If ANOVA shows a significant difference, we use post-hoc tests (like Tukey’s test) to find which groups differ.

**Question 6: Write a Python program to perform a one-sample Z-test and interpret the
result for a given dataset.**
-
**Answer:**
-

In [None]:
import numpy as np
from scipy import stats

# Sample data
data = [55, 60, 58, 62, 57, 59, 61, 63, 56, 60]
mean_population = 58
std_population = 3

# Perform one-sample Z-test
sample_mean = np.mean(data)
n = len(data)
z = (sample_mean - mean_population) / (std_population / np.sqrt(n))

# Calculate p-value
p_value = 2 * (1 - stats.norm.cdf(abs(z)))

print("Z-score:", z)
print("P-value:", p_value)

if p_value < 0.05:
    print("Reject Null Hypothesis")
else:
    print("Fail to Reject Null Hypothesis")


**Interpretation:**
-

- If the p-value < 0.05, it means the sample mean is significantly different from the population mean. Otherwise, there’s no significant difference.

**Question 7:Simulate a dataset from a binomial distribution (n = 10, p = 0.5) using
NumPy and plot the histogram.**
-
**Answer:**
-

In [None]:
import numpy as np
import matplotlib.pyplot as plt

# Simulate data
data = np.random.binomial(n=10, p=0.5, size=1000)

# Plot histogram
plt.hist(data, bins=11, edgecolor='black')
plt.title("Binomial Distribution (n=10, p=0.5)")
plt.xlabel("Number of Successes")
plt.ylabel("Frequency")
plt.show()


**Interpretation:**
-
- The histogram will look roughly symmetric around 5 (half of 10), which is the expected number of successes.

**Question 8: Generate multiple samples from a non-normal distribution and implement
the Central Limit Theorem using Python.**
-
**Answer:**
-

In [None]:
import numpy as np
import matplotlib.pyplot as plt

# Generate non-normal data (exponential distribution)
data = np.random.exponential(scale=2, size=10000)

# Take many sample means
means = [np.mean(np.random.choice(data, 50)) for _ in range(1000)]

# Plot original vs sample mean distributions
plt.figure(figsize=(10,4))
plt.subplot(1,2,1)
plt.hist(data, bins=30, color='orange')
plt.title("Original Non-Normal Data")

plt.subplot(1,2,2)
plt.hist(means, bins=30, color='green')
plt.title("Sampling Distribution (CLT Applied)")
plt.show()


**Interpretation:**
-
- Even though the original data is skewed, the distribution of sample means becomes approximately normal, showing the Central Limit Theorem in action.

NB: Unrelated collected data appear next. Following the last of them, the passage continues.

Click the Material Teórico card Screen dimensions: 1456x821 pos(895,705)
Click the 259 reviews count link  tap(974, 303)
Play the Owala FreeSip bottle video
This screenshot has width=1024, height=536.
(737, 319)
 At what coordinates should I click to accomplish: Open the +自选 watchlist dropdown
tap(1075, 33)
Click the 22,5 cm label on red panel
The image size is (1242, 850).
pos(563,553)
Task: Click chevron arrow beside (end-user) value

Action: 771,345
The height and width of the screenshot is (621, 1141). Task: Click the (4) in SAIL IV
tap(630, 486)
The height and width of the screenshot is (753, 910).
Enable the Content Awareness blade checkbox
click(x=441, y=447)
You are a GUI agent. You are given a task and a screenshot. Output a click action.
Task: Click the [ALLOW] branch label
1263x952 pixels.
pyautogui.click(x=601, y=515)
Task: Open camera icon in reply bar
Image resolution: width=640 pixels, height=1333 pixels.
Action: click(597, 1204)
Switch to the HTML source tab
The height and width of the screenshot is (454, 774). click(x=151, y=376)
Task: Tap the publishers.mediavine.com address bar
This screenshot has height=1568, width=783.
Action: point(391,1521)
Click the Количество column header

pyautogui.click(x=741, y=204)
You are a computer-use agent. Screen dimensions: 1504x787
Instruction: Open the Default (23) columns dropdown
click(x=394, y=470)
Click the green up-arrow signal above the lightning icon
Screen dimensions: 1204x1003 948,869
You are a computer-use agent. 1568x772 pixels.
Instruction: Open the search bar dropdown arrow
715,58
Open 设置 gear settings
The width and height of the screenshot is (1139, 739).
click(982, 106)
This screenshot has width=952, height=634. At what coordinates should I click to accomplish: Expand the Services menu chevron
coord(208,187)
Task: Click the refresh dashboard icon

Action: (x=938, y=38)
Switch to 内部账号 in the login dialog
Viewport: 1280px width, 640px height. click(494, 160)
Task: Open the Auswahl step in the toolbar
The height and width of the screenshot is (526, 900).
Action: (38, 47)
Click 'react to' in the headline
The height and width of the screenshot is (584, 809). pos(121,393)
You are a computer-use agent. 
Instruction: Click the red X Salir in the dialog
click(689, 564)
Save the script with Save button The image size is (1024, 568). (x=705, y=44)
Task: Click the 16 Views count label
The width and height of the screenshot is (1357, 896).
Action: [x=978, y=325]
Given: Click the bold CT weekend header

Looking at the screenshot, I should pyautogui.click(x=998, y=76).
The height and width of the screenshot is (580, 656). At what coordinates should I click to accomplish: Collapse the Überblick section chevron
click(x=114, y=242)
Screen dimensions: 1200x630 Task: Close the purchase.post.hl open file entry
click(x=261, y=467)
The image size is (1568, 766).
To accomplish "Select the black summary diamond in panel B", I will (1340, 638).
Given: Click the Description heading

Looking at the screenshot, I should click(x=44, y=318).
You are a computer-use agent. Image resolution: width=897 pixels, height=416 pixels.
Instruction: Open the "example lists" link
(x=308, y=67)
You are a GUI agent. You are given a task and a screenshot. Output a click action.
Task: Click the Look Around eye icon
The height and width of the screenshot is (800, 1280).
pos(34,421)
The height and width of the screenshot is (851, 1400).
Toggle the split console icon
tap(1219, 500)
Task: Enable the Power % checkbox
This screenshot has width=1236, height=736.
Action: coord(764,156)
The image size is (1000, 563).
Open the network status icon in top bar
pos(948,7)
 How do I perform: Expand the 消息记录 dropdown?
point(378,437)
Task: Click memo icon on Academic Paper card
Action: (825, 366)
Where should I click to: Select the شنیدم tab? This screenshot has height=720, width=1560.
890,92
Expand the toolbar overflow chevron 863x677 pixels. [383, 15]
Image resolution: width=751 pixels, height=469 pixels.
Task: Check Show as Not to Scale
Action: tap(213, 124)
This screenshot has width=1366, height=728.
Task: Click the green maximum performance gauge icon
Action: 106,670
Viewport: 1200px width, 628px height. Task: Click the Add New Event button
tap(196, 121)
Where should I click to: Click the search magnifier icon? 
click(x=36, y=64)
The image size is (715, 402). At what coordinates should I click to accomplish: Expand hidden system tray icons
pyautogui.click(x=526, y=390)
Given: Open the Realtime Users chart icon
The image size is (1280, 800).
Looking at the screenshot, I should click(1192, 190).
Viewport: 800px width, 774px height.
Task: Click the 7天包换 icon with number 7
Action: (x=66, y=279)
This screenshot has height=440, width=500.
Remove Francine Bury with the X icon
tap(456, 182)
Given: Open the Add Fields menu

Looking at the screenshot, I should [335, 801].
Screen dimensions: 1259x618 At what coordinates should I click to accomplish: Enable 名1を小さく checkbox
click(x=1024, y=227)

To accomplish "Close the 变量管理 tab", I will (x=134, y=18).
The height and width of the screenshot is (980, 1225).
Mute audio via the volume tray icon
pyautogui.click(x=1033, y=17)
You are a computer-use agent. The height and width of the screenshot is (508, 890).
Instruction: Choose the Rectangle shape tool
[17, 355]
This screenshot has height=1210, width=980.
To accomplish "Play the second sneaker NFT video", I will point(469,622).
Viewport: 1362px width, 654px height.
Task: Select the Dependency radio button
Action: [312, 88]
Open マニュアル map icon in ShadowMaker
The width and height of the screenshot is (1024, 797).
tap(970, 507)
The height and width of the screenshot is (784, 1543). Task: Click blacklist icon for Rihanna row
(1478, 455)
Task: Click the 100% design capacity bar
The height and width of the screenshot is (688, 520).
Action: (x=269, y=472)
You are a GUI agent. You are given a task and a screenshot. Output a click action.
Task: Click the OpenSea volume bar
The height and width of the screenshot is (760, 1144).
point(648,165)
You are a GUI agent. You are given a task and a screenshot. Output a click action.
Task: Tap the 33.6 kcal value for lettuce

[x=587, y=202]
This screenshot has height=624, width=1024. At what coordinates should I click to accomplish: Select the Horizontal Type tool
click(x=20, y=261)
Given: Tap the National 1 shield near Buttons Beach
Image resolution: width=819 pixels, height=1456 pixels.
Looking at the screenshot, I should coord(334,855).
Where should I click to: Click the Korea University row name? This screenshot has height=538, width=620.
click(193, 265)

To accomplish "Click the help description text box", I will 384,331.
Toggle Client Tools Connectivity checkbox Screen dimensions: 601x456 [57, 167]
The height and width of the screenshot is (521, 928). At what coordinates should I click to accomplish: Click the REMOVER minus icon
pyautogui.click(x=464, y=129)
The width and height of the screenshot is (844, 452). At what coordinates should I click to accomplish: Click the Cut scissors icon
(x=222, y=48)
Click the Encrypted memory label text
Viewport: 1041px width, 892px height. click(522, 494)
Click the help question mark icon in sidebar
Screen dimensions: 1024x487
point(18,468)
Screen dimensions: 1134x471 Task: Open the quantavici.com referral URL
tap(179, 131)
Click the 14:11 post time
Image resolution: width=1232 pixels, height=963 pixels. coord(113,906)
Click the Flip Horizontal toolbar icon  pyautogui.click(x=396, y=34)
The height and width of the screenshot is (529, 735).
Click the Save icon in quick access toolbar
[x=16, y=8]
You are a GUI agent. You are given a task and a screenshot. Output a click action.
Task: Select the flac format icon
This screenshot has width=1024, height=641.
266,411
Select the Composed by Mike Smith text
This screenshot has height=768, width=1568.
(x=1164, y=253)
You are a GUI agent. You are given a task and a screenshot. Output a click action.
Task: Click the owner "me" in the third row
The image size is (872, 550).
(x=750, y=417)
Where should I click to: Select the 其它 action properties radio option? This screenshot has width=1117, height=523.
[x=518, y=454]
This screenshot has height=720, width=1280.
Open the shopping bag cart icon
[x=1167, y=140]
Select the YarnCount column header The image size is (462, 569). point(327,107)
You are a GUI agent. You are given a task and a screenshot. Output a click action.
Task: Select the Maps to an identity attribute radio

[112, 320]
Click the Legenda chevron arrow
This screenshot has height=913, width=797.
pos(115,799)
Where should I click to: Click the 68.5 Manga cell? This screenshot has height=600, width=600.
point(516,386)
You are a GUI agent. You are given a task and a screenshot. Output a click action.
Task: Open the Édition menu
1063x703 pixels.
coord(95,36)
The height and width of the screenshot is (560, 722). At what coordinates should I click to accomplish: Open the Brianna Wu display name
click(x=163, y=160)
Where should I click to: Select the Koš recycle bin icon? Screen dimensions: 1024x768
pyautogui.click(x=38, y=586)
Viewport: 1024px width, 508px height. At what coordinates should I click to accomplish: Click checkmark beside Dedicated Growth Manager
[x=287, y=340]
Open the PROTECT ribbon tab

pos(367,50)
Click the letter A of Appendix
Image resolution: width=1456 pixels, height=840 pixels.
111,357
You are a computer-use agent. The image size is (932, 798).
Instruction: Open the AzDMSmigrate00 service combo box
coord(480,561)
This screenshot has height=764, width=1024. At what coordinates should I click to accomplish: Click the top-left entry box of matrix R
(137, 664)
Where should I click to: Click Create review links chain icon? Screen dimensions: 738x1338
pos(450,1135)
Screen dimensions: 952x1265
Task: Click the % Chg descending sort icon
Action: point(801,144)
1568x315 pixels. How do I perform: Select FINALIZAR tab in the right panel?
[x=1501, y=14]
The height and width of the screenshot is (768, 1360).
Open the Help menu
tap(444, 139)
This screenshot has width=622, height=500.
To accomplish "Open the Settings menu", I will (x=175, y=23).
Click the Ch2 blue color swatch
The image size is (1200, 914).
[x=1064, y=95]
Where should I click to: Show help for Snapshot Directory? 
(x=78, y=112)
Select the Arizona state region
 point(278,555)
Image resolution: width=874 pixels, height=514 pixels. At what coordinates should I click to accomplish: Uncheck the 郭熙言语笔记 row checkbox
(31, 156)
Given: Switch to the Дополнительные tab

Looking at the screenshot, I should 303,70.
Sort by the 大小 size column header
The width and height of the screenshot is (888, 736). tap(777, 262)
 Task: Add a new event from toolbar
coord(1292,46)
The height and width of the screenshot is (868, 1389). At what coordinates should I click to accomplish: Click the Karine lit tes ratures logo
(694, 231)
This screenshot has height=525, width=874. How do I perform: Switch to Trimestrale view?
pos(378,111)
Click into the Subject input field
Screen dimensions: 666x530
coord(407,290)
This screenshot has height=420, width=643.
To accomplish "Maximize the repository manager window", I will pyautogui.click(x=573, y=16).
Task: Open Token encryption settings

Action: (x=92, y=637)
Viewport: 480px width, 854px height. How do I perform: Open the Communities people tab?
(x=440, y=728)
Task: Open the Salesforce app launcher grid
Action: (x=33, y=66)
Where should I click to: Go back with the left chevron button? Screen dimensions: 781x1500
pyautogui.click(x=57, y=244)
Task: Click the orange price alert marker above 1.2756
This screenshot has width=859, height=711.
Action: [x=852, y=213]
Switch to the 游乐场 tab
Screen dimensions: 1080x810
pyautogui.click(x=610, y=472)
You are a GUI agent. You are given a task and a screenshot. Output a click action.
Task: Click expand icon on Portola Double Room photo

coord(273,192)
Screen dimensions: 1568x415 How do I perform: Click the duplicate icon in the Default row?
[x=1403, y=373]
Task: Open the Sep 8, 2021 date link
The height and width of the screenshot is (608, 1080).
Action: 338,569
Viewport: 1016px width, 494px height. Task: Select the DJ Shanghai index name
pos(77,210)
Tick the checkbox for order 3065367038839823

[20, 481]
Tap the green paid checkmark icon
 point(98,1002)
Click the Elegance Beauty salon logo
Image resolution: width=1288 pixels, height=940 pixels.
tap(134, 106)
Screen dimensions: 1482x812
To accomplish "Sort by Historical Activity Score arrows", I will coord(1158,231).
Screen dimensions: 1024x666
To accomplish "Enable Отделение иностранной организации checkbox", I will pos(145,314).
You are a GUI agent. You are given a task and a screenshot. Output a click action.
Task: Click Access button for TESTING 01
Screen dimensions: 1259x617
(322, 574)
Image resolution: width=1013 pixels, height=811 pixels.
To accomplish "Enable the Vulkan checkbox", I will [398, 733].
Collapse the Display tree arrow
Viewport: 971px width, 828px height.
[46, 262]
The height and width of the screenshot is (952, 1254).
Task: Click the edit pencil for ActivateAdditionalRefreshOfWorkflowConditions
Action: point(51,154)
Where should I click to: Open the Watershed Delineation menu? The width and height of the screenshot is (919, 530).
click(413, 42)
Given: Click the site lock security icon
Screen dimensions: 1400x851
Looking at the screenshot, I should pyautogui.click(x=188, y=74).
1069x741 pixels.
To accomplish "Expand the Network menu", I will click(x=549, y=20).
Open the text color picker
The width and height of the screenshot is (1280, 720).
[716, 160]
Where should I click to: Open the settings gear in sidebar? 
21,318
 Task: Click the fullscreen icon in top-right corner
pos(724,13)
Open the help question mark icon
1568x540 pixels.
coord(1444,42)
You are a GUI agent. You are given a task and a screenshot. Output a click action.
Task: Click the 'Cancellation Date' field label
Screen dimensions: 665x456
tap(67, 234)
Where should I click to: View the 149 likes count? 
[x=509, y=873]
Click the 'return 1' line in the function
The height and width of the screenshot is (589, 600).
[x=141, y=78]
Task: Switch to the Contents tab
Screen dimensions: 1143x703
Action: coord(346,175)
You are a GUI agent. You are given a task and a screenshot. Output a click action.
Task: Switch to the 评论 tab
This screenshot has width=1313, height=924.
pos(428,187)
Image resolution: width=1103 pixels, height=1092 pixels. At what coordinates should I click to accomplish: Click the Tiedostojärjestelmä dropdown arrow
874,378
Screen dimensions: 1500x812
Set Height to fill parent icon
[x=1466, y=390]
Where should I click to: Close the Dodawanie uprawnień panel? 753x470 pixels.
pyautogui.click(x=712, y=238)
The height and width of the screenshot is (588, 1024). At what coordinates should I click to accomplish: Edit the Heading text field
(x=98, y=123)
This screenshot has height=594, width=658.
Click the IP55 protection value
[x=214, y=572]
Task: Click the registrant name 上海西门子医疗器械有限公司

**Question 9: Write a Python function to calculate and visualize the confidence interval
for a sample mean.**
-
**Answer:**
-

In [None]:
import numpy as np
import scipy.stats as stats
import matplotlib.pyplot as plt

def confidence_interval(data, confidence=0.95):
    mean = np.mean(data)
    std_err = stats.sem(data)
    h = std_err * stats.t.ppf((1 + confidence) / 2, len(data)-1)
    lower = mean - h
    upper = mean + h

    print(f"{confidence*100}% Confidence Interval: ({lower:.2f}, {upper:.2f})")

    # Plot
    plt.errorbar(1, mean, yerr=h, fmt='o', color='blue', capsize=5)
    plt.title("Confidence Interval for Sample Mean")
    plt.xticks([])
    plt.ylabel("Value")
    plt.show()

# Example
data = [12, 15, 14, 10, 13, 15, 14, 16, 12]
confidence_interval(data)


**Interpretation:**
-
- This function calculates and displays the confidence interval around the sample mean. The error bar visually shows the uncertainty in the estimate.

**Question 10: Perform a Chi-square goodness-of-fit test using Python to compare
observed and expected distributions, and explain the outcome.**
-
**Answer:**
-

In [None]:
from scipy.stats import chisquare

# Observed and expected frequencies
observed = [50, 30, 20]
expected = [40, 40, 20]

# Perform Chi-square test
chi_stat, p_value = chisquare(f_obs=observed, f_exp=expected)

print("Chi-square Statistic:", chi_stat)
print("P-value:", p_value)

if p_value < 0.05:
    print("Reject Null Hypothesis - Distributions are different")
else:
    print("Fail to Reject Null Hypothesis - Distributions are similar")


**Interpretation:**
-
- If the p-value is less than 0.05, it means the observed data significantly differs from the expected distribution. Otherwise, they are statistically similar.